### ПОПРОБУЙТЕ САМИ
Согласуются ли с исходным текстом ниже три утверждения? Для каждого ответьте «да» или «нет» и приведите дословно решающие слова текста.
1. Вопрос о публикации воспоминаний Людендорфа на русском языке обсуждался на заседании Политбюро в мае 1920 года.
2. Участники заседания разошлись во мнениях по этому вопросу.
3. Было решено перевести и напечатать книгу полностью.

### ИСХОДНЫЙ ТЕКСТ
════════

Заметим, к слову, что, когда в мае 1920 года на заседании Политбюро встал вопрос о публикации на русском языке воспоминаний Людендорфа, все присутствующие (Ленин, Троцкий, Сталин, Каменев, Томский, Преображенский) единодушно сошлись на том, что следует „перевести и напечатать лишь те места книги, которые относятся к брестским переговорам"28. Захватив власть, они уже не очень боялись разоблачения, но все же неприятно… Добиваясь поражения России, большевики служили не только целям своей партии, но и фактически устремлениям германского милитаризма.

════════

### ИЗВЛЕЧЕННЫЙ МАТЕРИАЛ
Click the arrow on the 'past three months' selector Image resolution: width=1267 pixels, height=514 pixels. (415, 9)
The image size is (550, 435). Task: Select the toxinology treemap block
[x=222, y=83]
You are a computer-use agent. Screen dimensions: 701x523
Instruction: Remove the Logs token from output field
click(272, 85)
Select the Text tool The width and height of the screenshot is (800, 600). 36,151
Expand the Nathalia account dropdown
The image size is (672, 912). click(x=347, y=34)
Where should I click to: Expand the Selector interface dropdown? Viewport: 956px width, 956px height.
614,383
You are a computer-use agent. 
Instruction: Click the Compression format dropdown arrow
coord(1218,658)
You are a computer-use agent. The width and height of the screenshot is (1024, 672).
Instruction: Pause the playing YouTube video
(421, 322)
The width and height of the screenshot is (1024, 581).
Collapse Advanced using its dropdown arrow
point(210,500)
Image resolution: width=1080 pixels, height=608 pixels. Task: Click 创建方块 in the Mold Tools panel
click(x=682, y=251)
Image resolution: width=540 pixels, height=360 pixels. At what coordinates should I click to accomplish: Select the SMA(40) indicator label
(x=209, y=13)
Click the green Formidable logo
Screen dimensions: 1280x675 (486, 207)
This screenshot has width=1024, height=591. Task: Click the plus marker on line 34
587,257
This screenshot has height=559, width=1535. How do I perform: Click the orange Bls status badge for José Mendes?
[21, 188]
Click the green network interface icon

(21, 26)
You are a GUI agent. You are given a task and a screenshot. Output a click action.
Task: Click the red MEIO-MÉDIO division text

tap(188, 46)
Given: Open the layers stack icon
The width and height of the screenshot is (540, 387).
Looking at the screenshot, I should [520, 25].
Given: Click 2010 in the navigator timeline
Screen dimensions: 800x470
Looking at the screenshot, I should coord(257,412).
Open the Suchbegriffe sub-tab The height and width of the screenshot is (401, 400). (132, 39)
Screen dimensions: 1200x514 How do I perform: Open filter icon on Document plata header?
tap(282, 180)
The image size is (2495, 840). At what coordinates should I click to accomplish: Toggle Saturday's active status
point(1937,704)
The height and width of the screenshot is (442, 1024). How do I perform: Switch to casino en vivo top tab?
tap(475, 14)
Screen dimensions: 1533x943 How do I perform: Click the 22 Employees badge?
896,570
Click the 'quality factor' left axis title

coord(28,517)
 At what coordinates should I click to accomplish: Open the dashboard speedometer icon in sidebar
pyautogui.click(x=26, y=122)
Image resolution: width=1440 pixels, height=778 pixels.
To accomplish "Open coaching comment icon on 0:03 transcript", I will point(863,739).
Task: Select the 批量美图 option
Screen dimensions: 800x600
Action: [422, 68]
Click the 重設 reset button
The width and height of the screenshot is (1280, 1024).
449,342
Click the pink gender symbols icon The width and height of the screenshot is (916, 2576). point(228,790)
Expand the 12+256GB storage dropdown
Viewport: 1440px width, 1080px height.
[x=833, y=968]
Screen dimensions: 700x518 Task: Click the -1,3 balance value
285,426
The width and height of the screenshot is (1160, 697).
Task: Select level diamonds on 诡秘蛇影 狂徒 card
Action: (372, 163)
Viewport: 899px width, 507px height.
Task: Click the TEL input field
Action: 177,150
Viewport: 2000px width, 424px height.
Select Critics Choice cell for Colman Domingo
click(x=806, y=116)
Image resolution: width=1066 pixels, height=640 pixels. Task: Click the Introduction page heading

════════

### МЕСТО ДЛЯ ОТВЕТА
1. Да: «когда в мае 1920 года на заседании Политбюро встал вопрос о публикации на русском языке воспоминаний Людендорфа».
2. Нет: «все присутствующие (Ленин, Троцкий, Сталин, Каменев, Томский, Преображенский) единодушно сошлись на том».
3. Нет: «перевести и напечатать лишь те места книги, которые относятся к брестским переговорам».